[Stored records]
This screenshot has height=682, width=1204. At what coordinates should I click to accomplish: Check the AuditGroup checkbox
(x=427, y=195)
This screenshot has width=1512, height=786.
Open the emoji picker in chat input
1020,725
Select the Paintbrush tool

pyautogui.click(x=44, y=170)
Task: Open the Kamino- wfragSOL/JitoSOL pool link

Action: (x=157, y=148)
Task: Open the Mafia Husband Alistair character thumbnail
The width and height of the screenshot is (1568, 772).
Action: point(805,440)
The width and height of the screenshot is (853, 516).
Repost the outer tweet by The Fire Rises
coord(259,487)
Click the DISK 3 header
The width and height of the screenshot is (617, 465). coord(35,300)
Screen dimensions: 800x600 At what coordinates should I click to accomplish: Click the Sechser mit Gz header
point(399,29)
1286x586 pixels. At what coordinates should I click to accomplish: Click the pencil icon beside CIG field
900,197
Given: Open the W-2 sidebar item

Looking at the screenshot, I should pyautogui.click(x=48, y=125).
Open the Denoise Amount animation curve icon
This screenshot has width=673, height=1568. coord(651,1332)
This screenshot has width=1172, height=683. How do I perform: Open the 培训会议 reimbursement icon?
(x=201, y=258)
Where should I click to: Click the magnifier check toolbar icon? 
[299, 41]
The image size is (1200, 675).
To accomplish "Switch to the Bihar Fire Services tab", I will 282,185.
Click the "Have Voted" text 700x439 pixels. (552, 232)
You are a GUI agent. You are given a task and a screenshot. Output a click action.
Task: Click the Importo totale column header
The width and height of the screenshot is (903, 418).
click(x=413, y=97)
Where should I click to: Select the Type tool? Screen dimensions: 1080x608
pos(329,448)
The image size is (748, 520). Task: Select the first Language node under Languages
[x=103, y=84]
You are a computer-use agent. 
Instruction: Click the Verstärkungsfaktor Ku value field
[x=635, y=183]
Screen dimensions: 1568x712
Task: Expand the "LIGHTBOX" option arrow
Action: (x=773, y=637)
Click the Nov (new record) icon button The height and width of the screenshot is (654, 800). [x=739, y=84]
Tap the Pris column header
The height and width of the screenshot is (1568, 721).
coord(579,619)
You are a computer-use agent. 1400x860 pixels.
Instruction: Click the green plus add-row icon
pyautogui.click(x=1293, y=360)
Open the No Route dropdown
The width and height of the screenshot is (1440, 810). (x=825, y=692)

§ THE PROBLEM
Starting at the line that has "This screenshot has width=1512, height=786." and ending at the line that has "pixels. (552, 232)", please write out the lines above exactly, leaving out all others.

§ ANSWER SPACE
This screenshot has width=1512, height=786.
Open the emoji picker in chat input
1020,725
Select the Paintbrush tool

pyautogui.click(x=44, y=170)
Task: Open the Kamino- wfragSOL/JitoSOL pool link

Action: (x=157, y=148)
Task: Open the Mafia Husband Alistair character thumbnail
The width and height of the screenshot is (1568, 772).
Action: point(805,440)
The width and height of the screenshot is (853, 516).
Repost the outer tweet by The Fire Rises
coord(259,487)
Click the DISK 3 header
The width and height of the screenshot is (617, 465). coord(35,300)
Screen dimensions: 800x600 At what coordinates should I click to accomplish: Click the Sechser mit Gz header
point(399,29)
1286x586 pixels. At what coordinates should I click to accomplish: Click the pencil icon beside CIG field
900,197
Given: Open the W-2 sidebar item

Looking at the screenshot, I should pyautogui.click(x=48, y=125).
Open the Denoise Amount animation curve icon
This screenshot has width=673, height=1568. coord(651,1332)
This screenshot has width=1172, height=683. How do I perform: Open the 培训会议 reimbursement icon?
(x=201, y=258)
Where should I click to: Click the magnifier check toolbar icon? 
[299, 41]
The image size is (1200, 675).
To accomplish "Switch to the Bihar Fire Services tab", I will 282,185.
Click the "Have Voted" text 700x439 pixels. (552, 232)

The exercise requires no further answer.